_Your instructions:_
Exactly as written, retype the lines that run from the line holding "At what coordinates" through the end of the records below. Do not include pictures.
Material provided: Begin
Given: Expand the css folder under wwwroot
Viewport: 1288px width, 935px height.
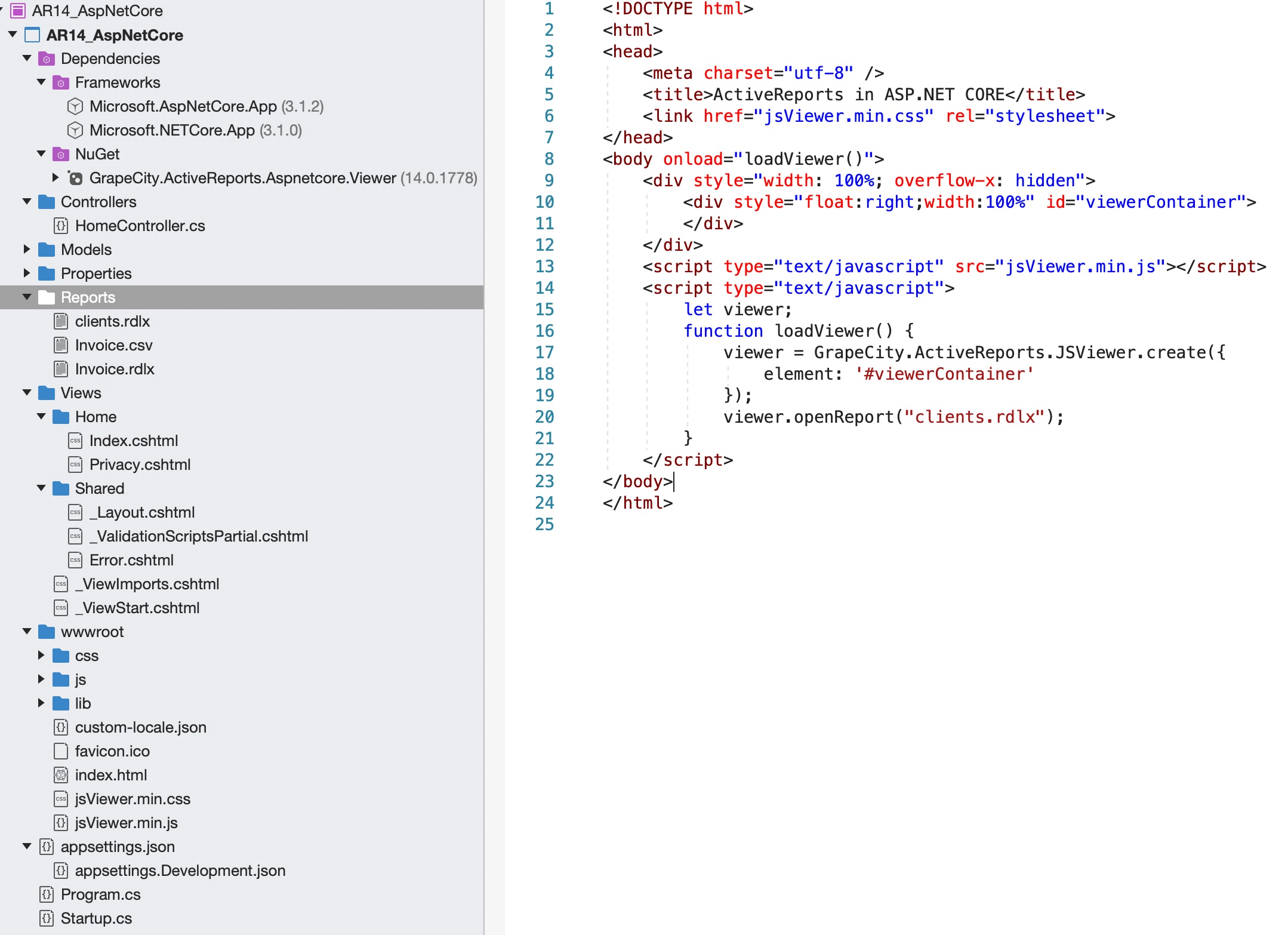Looking at the screenshot, I should (42, 656).
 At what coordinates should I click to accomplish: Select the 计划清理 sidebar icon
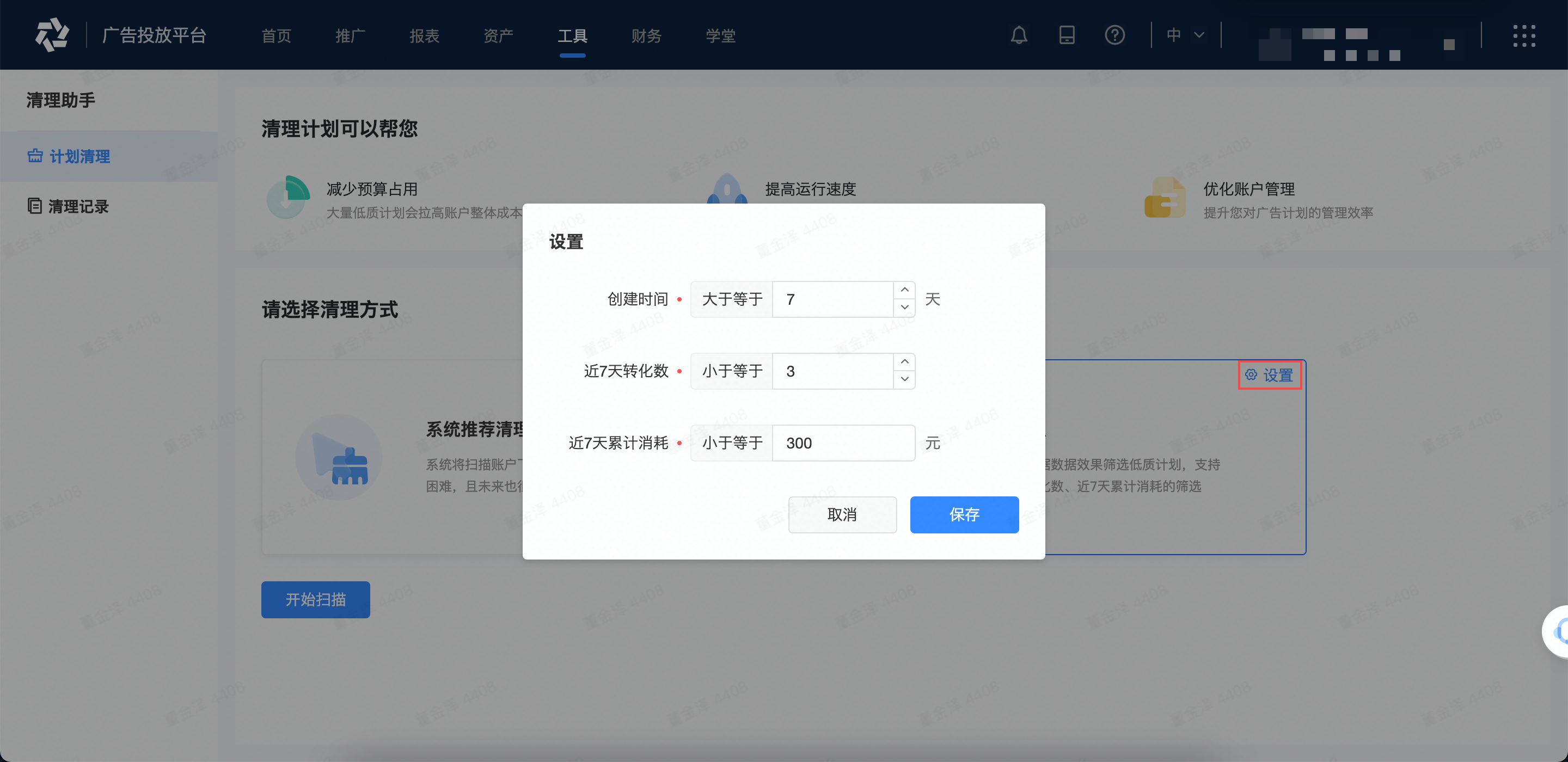pos(34,156)
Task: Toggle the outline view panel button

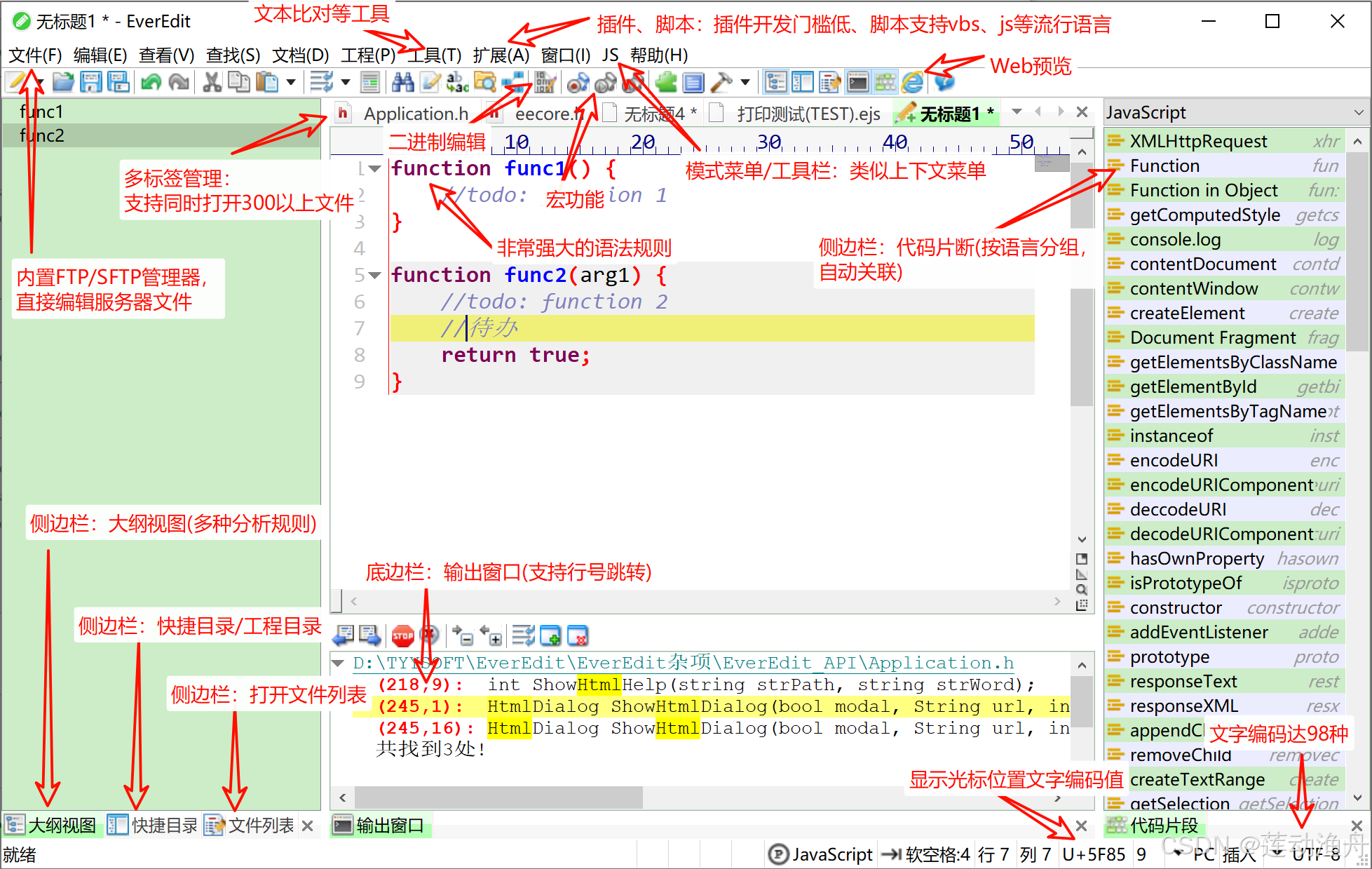Action: pyautogui.click(x=775, y=82)
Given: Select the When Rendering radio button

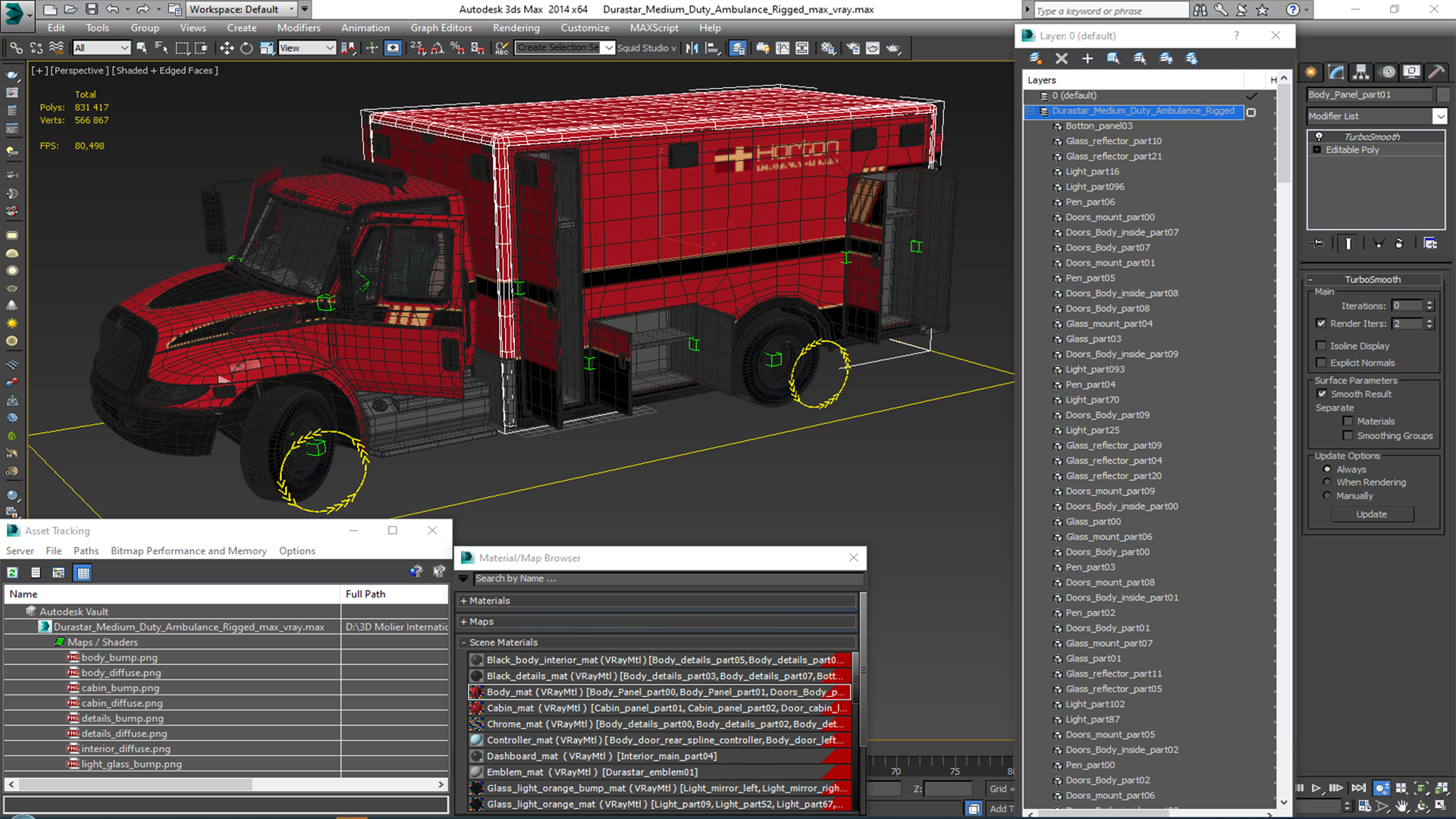Looking at the screenshot, I should 1327,482.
Material provided: End
_The completed task:_
 At what coordinates should I click to accomplish: Select the 计划清理 sidebar icon
pos(34,156)
Task: Toggle the outline view panel button

Action: pyautogui.click(x=775, y=82)
Given: Select the When Rendering radio button

Looking at the screenshot, I should 1327,482.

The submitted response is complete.